一种基于报文过滤防御ARP欺骗的系统架构

A system architecture against ARP spoofing based on packet filtering

本研究分析了ARP欺骗的基本原理及其常见的攻击方式;讨论了现有防御方法存在的局限性。在此基础上,提出了一种防御ARP欺骗的构想,并设计和开发了一套基于C/S模式的ARP防御系统软件。该系统以局域网内每台主机都有唯一的IP地址与MAC地址相对应为基础,通过在客户端对接收到的ARP报文进行ARP报文头信息检验和服务器端IP-MAC检验,过滤掉存在安全隐患的报文,来实现局域网内主机对ARP欺骗的防御,从而提高网络安全性。该系统适用于安全性较高的中小型局域网络。

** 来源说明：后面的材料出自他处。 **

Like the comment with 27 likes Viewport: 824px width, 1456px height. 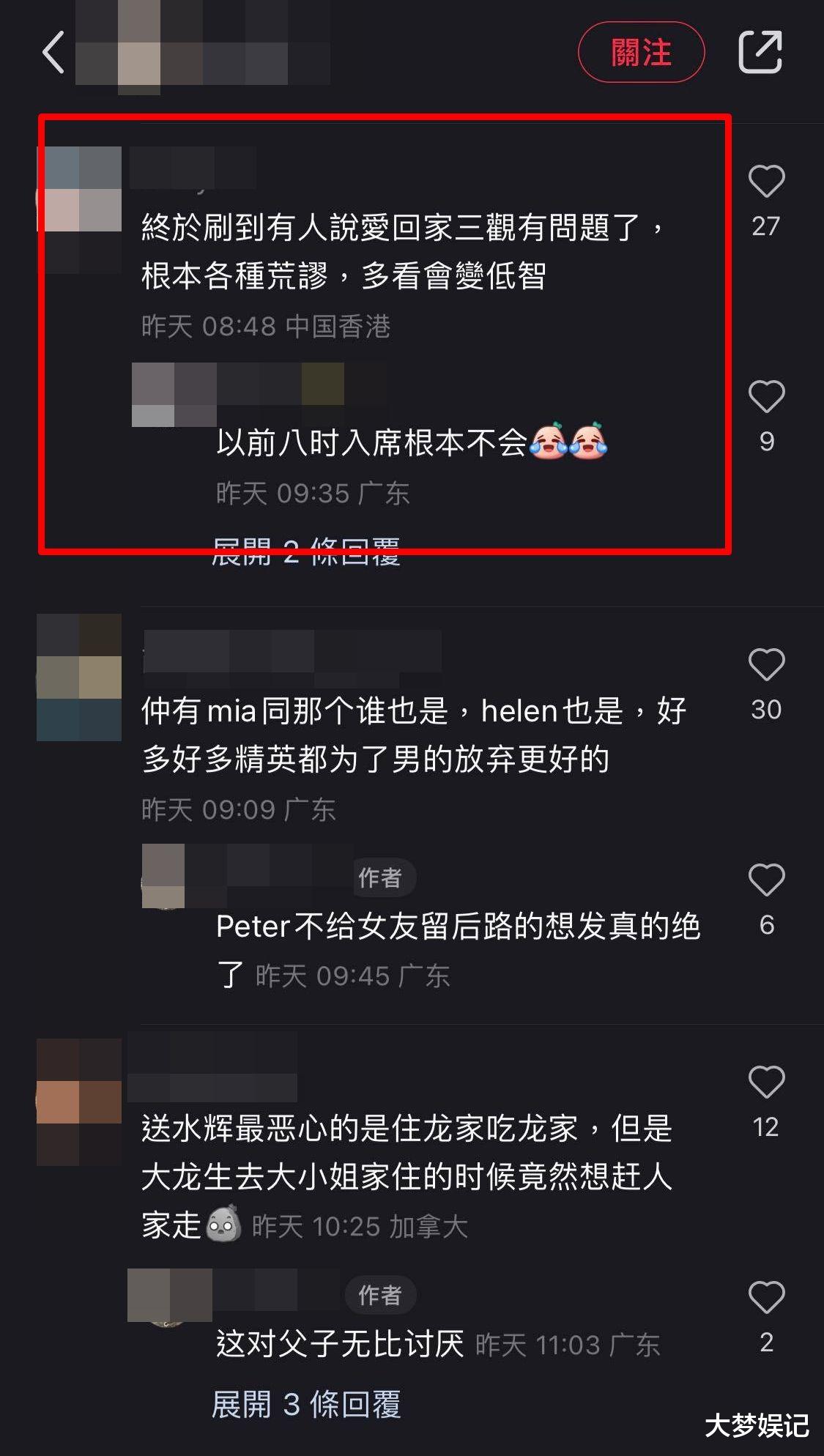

This paper analyses the basic theory of ARP spoofing and some common attacking methods of ARP spoofing. The paper also discusses three preventive methods against ARP spoofing and their limitations. According to the analyses, an approach to designing a client-server model software is put forward in order to resist ARP spoofing. The system is based on the relative that every host in LAN has a unique IP address to its MAC address. The client detects header of all ARP packets that host receives and abandons the ARP packets of inconsistent- header. The server examines the authenticity of IP address and MAC address of source host in ARP packets from the client, then makes the client filter out the unsafe packets. Through this process, the system can effectively prevent local computer from ARP spoofing, and improve network security. The system is applicable to small and medium- sized local area networks, which need higher security requirements.